National Public Radio yesterday announced that its deficit now stands at $6.5 million as auditors reporting on the first seven months of the current fiscal year warned that NPR may have to shut down.
Myron Jones, chairman of the NPR board, disputed the gloomy forecast at a press conference, saying, "We are wounded, if you will, but we are not mortally wounded. We will survive."
A further report forecasting the results for the rest of fiscal '83 is due next week.
The audit, conducted by Coopers & Lybrand, reported a net loss of $4.5 million for the period from Oct. 1, 1982 (the beginning of the fiscal year) to April 30, l983. The audit disclosed a working capital deficit of $6.5 million and an overall deficit of $1.2 million.
Said Jerry Strong, a partner in the auditing firm, "These factors, among others, indicate that the National Public Radio Inc. and subsidiary may be unable to continue in existence."

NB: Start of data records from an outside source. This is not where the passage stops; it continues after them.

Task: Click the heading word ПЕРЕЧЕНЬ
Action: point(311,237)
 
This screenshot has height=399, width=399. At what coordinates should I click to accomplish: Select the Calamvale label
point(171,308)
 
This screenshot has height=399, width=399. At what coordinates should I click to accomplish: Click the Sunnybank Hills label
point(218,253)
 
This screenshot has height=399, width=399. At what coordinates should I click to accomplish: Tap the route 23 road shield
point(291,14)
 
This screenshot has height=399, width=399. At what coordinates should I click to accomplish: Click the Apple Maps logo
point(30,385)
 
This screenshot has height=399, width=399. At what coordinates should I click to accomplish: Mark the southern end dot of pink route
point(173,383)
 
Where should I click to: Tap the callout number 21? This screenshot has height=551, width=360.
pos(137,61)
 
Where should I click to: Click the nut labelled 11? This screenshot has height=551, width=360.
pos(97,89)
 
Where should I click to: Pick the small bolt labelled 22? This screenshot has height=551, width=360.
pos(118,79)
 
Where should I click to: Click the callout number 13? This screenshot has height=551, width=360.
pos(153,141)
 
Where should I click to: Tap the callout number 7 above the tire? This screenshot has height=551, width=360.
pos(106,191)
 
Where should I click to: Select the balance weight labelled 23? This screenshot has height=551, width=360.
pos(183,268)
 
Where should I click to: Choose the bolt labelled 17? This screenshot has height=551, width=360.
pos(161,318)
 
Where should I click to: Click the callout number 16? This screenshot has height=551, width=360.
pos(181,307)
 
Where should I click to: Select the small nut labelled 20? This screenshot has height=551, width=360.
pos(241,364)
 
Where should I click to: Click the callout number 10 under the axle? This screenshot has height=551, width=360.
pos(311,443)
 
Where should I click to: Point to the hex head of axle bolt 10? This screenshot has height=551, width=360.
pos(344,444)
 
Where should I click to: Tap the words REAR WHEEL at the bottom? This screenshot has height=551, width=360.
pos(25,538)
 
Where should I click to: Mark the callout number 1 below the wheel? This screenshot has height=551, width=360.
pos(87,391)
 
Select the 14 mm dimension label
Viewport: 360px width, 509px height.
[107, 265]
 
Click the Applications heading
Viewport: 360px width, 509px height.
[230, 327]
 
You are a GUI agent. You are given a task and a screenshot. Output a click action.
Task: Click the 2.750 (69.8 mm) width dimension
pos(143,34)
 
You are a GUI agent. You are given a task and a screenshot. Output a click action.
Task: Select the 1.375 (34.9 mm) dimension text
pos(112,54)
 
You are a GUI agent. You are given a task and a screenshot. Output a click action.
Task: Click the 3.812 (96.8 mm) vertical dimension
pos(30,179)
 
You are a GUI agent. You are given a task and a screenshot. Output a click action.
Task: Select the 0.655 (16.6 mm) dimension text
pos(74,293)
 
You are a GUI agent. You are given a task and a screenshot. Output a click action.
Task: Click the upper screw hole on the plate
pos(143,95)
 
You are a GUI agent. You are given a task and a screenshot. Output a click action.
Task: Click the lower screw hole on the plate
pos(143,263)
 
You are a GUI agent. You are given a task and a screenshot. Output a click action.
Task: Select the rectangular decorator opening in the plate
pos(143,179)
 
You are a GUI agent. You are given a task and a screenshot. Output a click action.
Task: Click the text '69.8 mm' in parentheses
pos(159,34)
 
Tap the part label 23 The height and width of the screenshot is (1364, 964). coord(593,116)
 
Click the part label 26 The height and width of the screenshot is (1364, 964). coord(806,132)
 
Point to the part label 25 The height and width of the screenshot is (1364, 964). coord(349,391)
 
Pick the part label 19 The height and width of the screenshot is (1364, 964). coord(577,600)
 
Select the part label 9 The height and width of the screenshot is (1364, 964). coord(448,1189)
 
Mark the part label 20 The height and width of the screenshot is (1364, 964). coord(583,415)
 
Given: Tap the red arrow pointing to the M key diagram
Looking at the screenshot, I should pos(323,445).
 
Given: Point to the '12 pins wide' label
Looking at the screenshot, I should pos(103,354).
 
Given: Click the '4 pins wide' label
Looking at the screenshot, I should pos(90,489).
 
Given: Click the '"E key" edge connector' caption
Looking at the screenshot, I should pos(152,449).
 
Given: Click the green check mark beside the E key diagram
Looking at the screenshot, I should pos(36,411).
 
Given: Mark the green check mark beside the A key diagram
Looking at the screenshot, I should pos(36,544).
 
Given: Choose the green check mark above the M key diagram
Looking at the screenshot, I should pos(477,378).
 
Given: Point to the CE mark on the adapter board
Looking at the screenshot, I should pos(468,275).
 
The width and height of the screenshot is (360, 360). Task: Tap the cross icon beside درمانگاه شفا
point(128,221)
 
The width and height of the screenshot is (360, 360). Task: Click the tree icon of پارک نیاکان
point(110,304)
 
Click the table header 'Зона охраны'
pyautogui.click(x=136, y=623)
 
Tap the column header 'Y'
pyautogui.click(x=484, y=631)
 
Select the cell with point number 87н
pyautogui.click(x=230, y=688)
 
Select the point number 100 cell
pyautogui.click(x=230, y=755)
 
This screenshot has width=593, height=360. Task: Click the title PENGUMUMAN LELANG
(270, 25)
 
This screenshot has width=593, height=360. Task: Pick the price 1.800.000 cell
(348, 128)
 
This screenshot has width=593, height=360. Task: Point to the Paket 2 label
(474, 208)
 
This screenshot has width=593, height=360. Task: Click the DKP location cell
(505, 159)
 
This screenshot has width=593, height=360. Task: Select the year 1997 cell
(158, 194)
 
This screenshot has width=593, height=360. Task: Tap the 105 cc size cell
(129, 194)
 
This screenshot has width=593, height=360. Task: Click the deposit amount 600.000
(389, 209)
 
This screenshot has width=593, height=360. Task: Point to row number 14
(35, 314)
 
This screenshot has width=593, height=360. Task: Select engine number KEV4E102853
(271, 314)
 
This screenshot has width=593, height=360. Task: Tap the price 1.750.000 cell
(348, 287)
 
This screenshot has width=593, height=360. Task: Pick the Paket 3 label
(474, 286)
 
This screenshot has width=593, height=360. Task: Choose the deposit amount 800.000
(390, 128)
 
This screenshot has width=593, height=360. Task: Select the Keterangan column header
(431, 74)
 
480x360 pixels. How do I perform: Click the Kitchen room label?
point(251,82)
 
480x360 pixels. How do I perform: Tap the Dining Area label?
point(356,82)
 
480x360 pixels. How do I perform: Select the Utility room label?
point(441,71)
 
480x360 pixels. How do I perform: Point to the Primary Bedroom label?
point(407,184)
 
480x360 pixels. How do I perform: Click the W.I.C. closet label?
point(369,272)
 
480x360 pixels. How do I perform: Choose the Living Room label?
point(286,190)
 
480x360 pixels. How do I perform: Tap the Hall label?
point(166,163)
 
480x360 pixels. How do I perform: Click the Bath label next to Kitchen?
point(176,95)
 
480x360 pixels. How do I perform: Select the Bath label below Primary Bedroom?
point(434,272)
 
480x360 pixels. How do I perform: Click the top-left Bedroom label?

The audit team emphasized that NPR owes a number of creditors, as well as the federal government, money which, "if demanded, could not be presently satisfied by NPR."
Ronald Bornstein, acting chief officer of NPR, sounded much more optimistic: "The task ahead will not be easy but the task ahead is well worth it."
The most serious abuse disclosed by the audit was the deliberate use of federal and state withholding taxes, totaling $850,000, to fund the deficit. Jones said "the decision was made to defer taxes and wait for the cash flow to pick up, so in effect it was a holding over. It is not a good decision. The government frowns on it."
No one would say if any individual would be held responsible for that and other accounting irregularities, but Jones said "questions of members of management" would be taken up at next week's full board meeting.
Frank Mankiewicz, the former president of NPR, said he was first told of the witholding-tax abuses on June 2.
Jones also described a $9,000 salary advance Mankiewicz had received as an "interest-free loan." Because of a salary freeze, the NPR board gave Mankiewicz an advance in lieu of a raise that they had approved for him. When salary increases went into effect in January, Mankiewicz began to pay back the advance.
A series of irregularities and errors in the budgeting system, mainly stemming from undisciplined or nonexistent internal accounting controls, were cited. Strong said the "inability of the accounting system to produce timely and accurate reports" went beyond the seven-month period under study. He cited late billing of $320,000 to satellite customers.
The lack of controls, said officials, led to faulty recording of expenses, such as $800,000 for "travel and entertainment." Further, "American Express card usage was poorly monitored."
Jones has ordered all cards returned.
Until a full financial picture is available, said Bornstein, no exact measures for retiring the deficit or future fundraising can be implemented.
Jones said, "We know we need loans and grants, know we need backup from CPB Corporation for Public Broadcasting , we need an accurate and sound financial system."
In an effort to solve the financial crisis, which officials said was caused by a reduction in federal funds and declining general revenues, NPR has cut its work force by 154 people, reduced its budget from $26 million to $17 million, eliminated the news portions of the NPR Plus package and The Sunday Show, whittled the arts and performance staff to a skeleton crew and targeted popular programs such as "Jazz Alive" for elimination after Sept. 30. Officials said they didn't foresee further staff cuts.
Yesterday, NPR officials said 88 percent of the stations were responding positively to a request from NPR that they transfer funds from CPB grants to the network.
NPR is paying $110,000 for the audit and $300,000 to $500,000 for the interim management team, Bornstein said. Those costs will be reflected in the May to September budget.